Right between the eyes mind you.
True, the watchdog groups identified 161 issues over three months from April to June. True, they used their phones to optimize their livelihoods. True, they networked with each other and created some mild but organic competition with each other.
But still (a few deep breaths and here goes)…
Look. The Green Movement in not your run-of-the-mill NGO that sells other people’s pain for its personal gain. With every action it takes, it attempts to make that action greater and more lasting by triggering enthusiasm for that specific action towards achieving the dream of a stable future for those most in need of it and that is not grand beneficiaries like the GMSL or ACTED or who-have-you. In that sense, it had never had any problems with getting into debt to make sure people are safe. That is the paramount consideration.
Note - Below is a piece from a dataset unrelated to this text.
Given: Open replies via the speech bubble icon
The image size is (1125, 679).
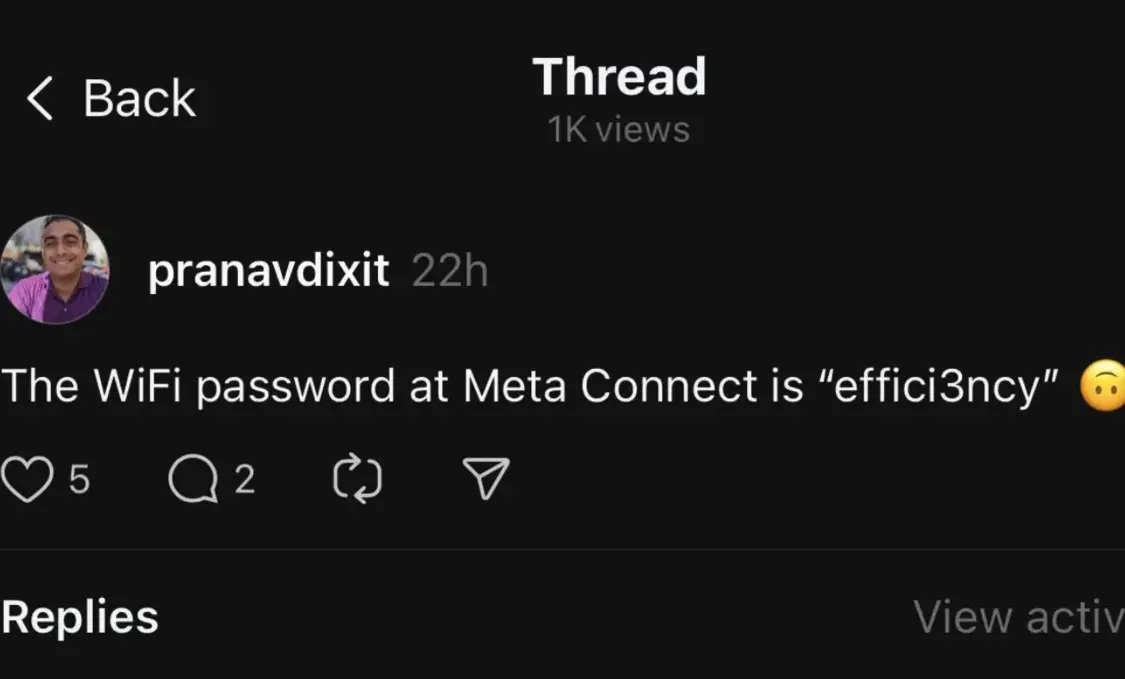Looking at the screenshot, I should [193, 479].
With that rationale uppermost in our minds, with that emotion ingrained deep in our hearts, with that drive powering our hands, we went to war for our peoples regardless of their station in life or their specific geography and we are not simply talking of the tiny space we call Sri Lanka but the whole world. We, more than most, know the world of civil action cannot be trusted to deliver as has already been proven through countless research studies. Yet, we always prided ourselves for being that teeny tiny exception that was never fearful of calling a spade a spade. Or, in more brutally honest words, we don’t call an anus the parliament or vice versa. We just say it as we see it and bread is 360 rupees a pop take it or leave it.
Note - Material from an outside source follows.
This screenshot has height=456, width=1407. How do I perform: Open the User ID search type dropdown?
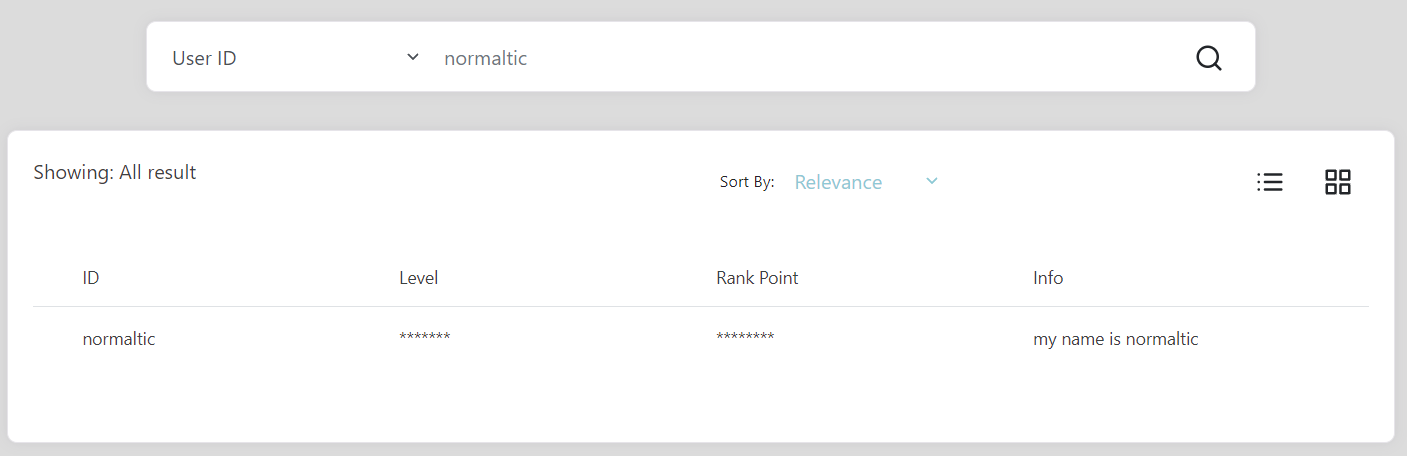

With that sort of warriorism, well, to put it simply, even the smallest aberration of quality in process, the slightest misstep in overall progress, the merest indication of intransigence in effort is something that we, the Greens, will always consider to be a national tragedy to which we, by our own failings, have contributed.
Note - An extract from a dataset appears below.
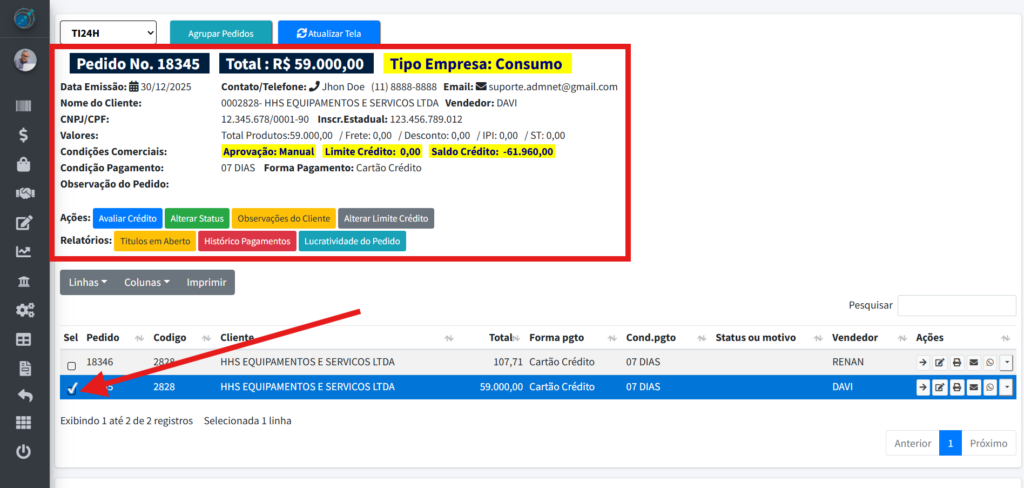Click in the Pesquisar search field
This screenshot has width=1024, height=488.
957,306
The first inkling of “not quite right” came to us because our Watchdog WhatsApp group “Dumbara Suraksha” suddenly seem to be thin. That is, the total number of posts were fluxing downwards and the total number of people contributing was becoming lesser and lesser.
Regarding not that he has incessantly roved through the COLIBRI terrain for almost two full years and understanding that program implementation is fraught with massive dangers, my friend Suranjan (and in no small part my mentor in these matters of social subtleties) immediately saw red flags flying from every COLIBRI signboard and threw himself into figuring out what had happened.
For a man in possession of the practical experience he has, it took him just a few days to figure out what was actually going on. Our field staff, especially our field coordinator (who, by the way, had been with us for yonks) had lied. Remember? In a previous post, we had said that their initial selections were wrong and we got them to redo the whole list of watchdogs? Well! So much for that. Despite our vetting, assertions and confirmations these bunch of losers had still managed to put their “favourites” in by coaching them on how to respond to our interview questions. Not to put too fine a point on it….? F***!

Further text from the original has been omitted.